In Southeast Asia, where workers face some of the harshest conditions with little, if any government protection, the turnouts were massive.
In the Malaysian capital Kuala Lumpur, activists calling themselves occupy dataran protested against the country’s growing inequality.
In The Philippines, workers protested for job security protections and higher wages, both for the country’s citizens working within its borders, and the 11% of the Filipino population that works abroad.
In Indonesia, workers rallied in the capital Jakarta, and in Bandung to protest their low wages and harsh conditions as well.
And with food and oil prices on the rise once again, garment workers in Cambodia struggle to survive on their meager salaries of $70 per month, so they took to the streets of Phnom Penh to demand change.
Elsewhere in Asia, protests were sponsored by political parties, like this one organized by the Communist party in Kyoto, Japan.
In Bahrain, where the democratic uprisings that have been going on for more than a year have been met with a harsh backlash by the ruling al-Kalifa family, protestors demanded the reinstatement of workers fired as part of the government crackdown.
In Egypt, union organizers marched from the Parliament to Tahrir Square demanding that the right to organize independent of government interference be guaranteed in the new Egyptian constitution, currently being drafted.

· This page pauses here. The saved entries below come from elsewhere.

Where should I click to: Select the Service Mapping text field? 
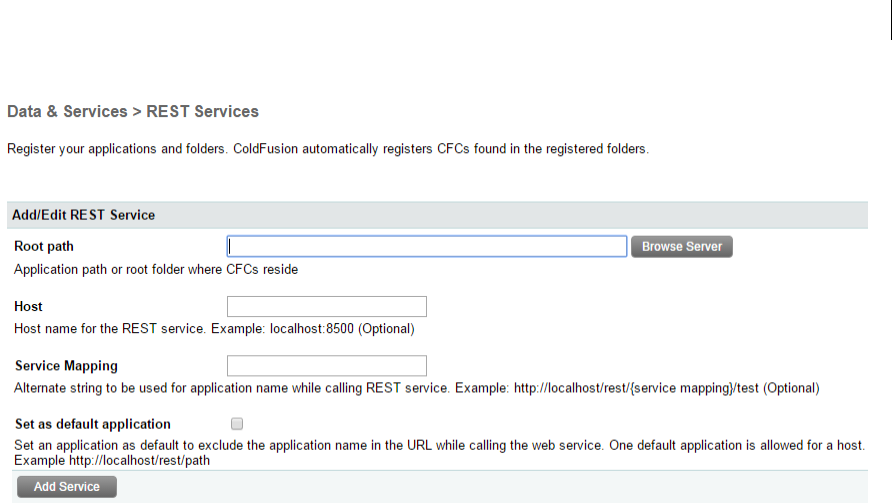(x=327, y=366)
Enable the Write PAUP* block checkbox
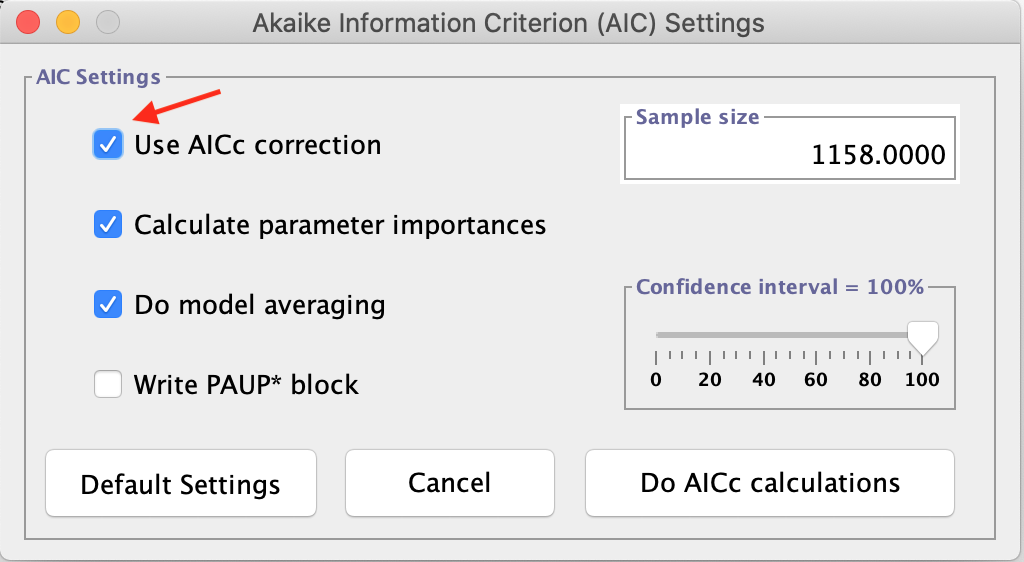The height and width of the screenshot is (562, 1024). [108, 384]
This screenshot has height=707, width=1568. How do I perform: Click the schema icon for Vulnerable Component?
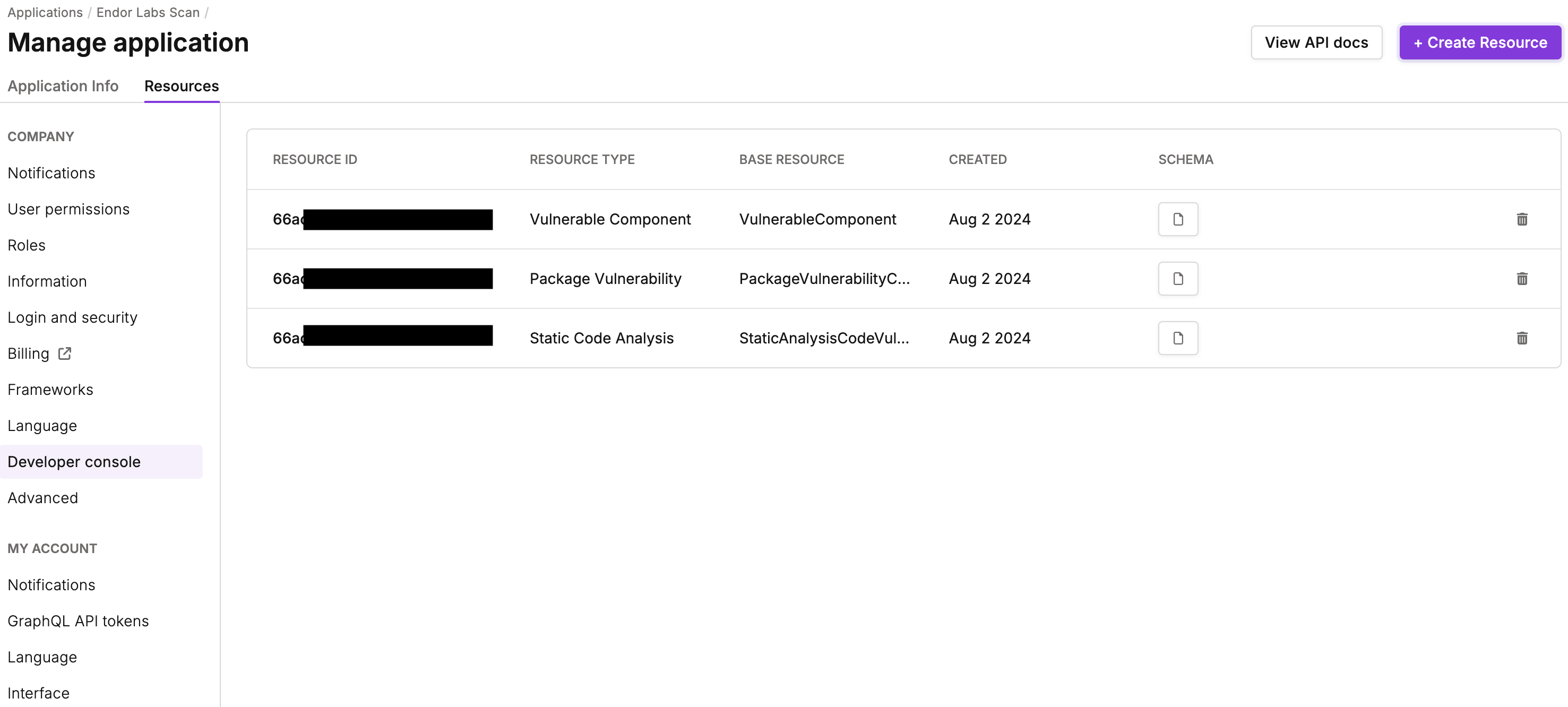pos(1179,219)
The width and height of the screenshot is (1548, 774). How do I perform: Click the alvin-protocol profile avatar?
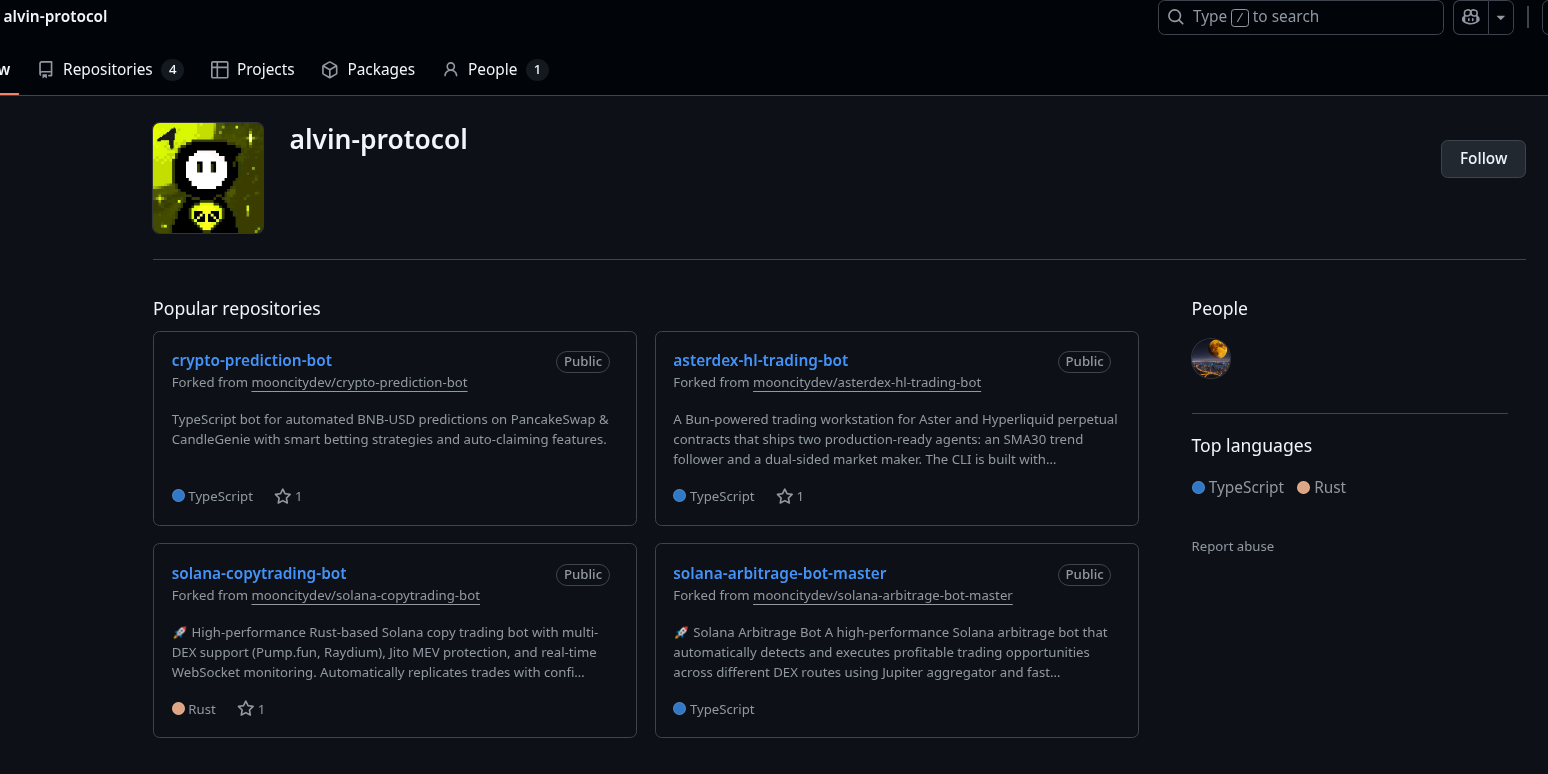208,178
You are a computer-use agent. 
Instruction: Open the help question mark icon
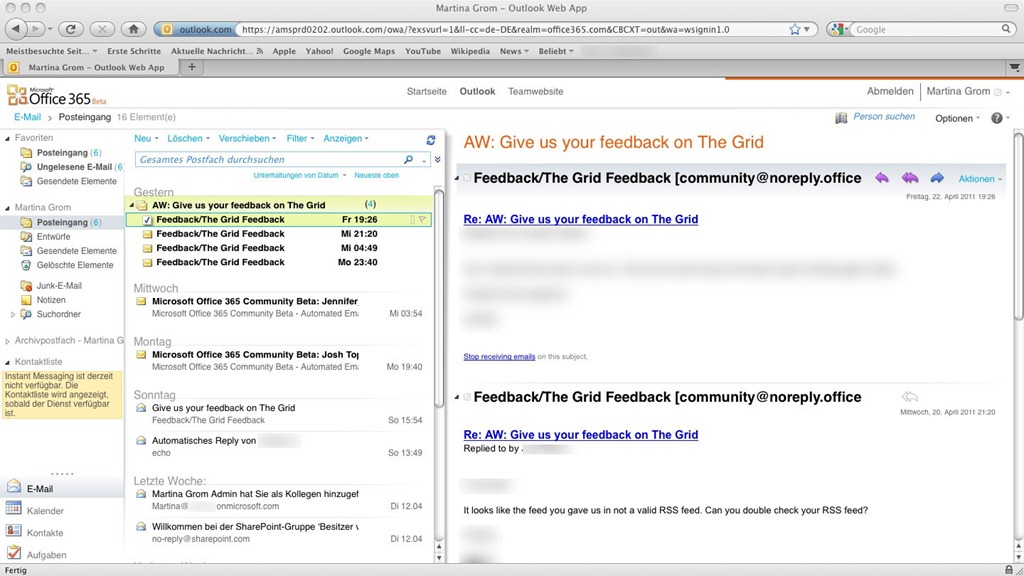click(x=996, y=118)
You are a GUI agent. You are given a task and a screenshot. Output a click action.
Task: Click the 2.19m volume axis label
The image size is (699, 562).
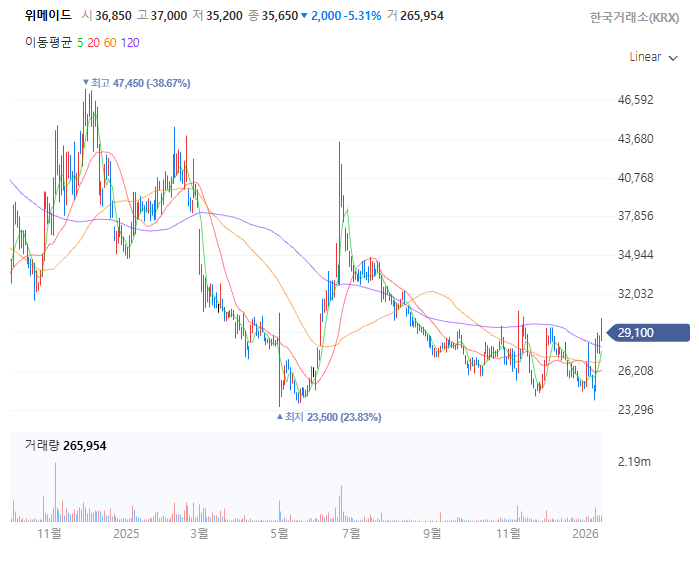[635, 462]
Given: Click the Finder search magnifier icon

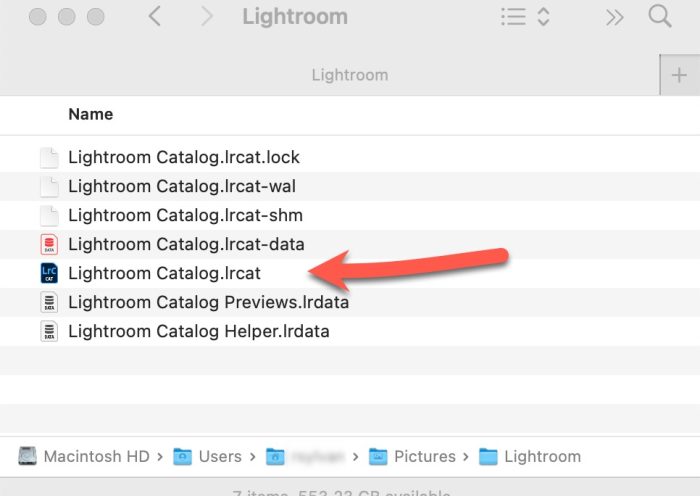Looking at the screenshot, I should point(660,17).
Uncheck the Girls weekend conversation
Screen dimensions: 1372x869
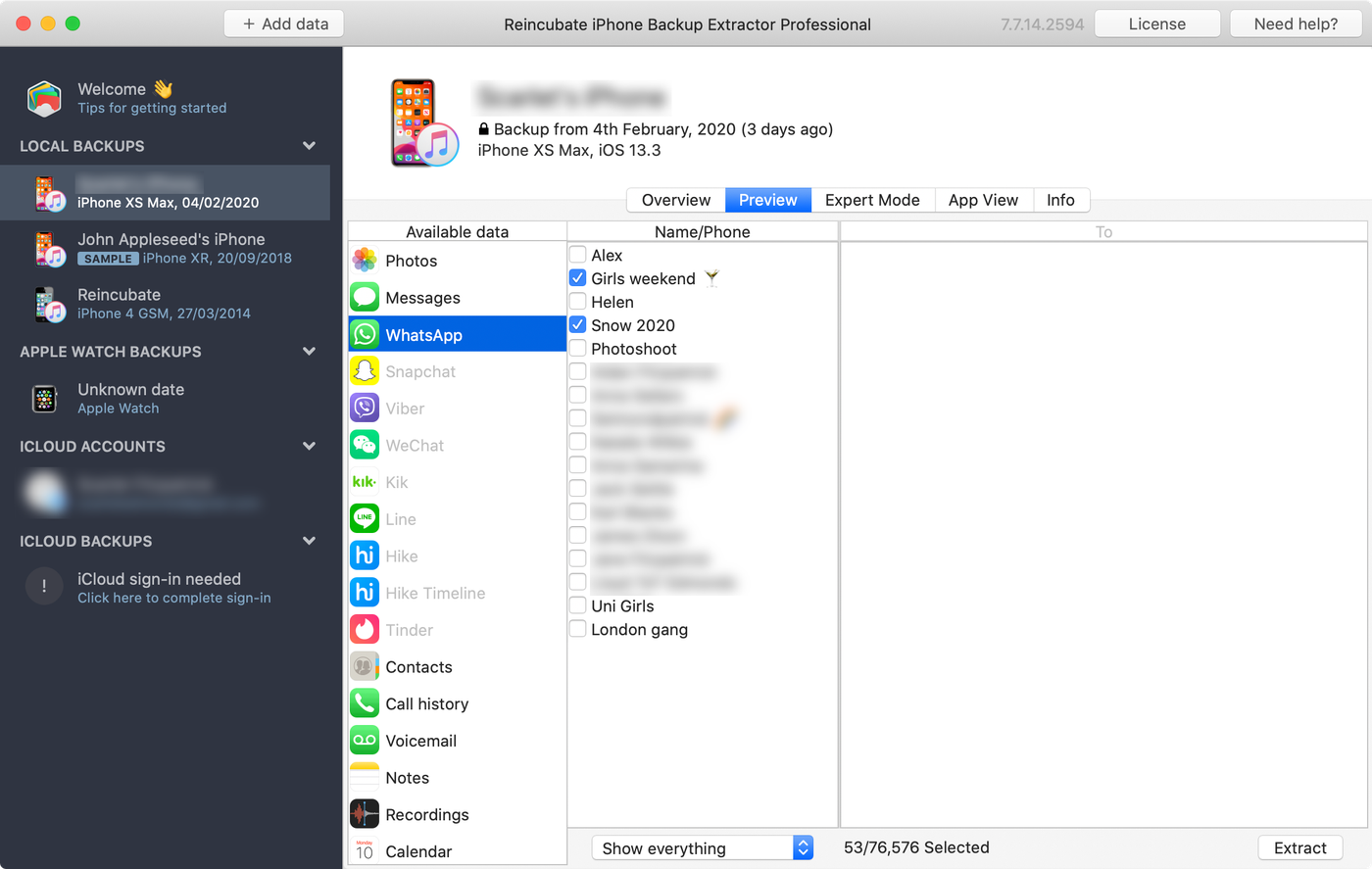click(577, 277)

And elsewhere on the African continent, in Cote D’Ivoire and Burkina Faso, workers attended rallies that highlighted the alliances between governments and trade unionists, even as conditions and compensation for many African workers, such as those in Africa’s most populous country, Nigeria, continue to deteriorate.
In Turkey, the political left organized a major march in Istanbul against neoliberalism, and a coalition of Muslim anti-capitalists held a rally in front of the iconic Blue Mosque.
And in Europe, where the financial crisis has resulted in wave after wave of government austerity, protestors took to the streets against what they perceive to be anti-worker measures, pursued by national governments.
In Greece, public sector workers face massive layoffs and pension cuts, and the working population as a whole faces an increase in the retirement age, cuts to social security, healthcare and public education.
In Spain, the rallies organized by the country’s major trade unions had largely the same message as workers there face similar austerity measures.
And in Germany, leftist parties organized events in solidarity with the European workers suffering the fiscal policies imposed by the Franco-German dominated European Central Bank.
Elsewhere, events were staged by political campaigns and government elites.
In Russia, President Dimitri Medvedev and president-elect Vladimir Putin marched in a rally staged by the government, while leftist groups held their own march elsewhere in Moscow. The major Russian opposition parties are planning to hold a million-person march on May 6th, prior to Putin’s inauguration in protest of electoral fraud.
In France, the right-wing Nationalist Front held a rally featuring presidential candidate Marine Le Pen, and president Nicolas Sarkozy spoke of workers’ rights before a gathering of his own supporters. But the largest protest was that of the French left. Representing a broad spectrum of interests, unions and political parties united to oppose the Sarkozy government and the path of fiscal austerity down which it has begun to move the country.
Finally, in London, where May Day is not a national holiday, workers went on strike and filled the streets, demanding an end to the conservative government’s erosion of the National Health Service, public schooling and the rights of the public-sector workforce.
For the Real news, I’m Noah Gimbel in Washington.